▶ _PROBLEM REQUIREMENTS_: Work out how many lines in the material beneath contain "width". Give only that number.

···

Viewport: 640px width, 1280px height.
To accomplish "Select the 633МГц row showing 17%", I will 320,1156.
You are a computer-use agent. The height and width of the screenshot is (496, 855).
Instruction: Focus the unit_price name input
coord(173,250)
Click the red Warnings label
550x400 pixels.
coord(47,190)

···

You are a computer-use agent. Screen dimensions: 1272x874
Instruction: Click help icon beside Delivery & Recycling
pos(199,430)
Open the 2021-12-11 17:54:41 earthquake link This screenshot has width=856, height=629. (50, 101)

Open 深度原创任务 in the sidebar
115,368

···

▶ _SOLUTION TO THIS PROBLEM_: 3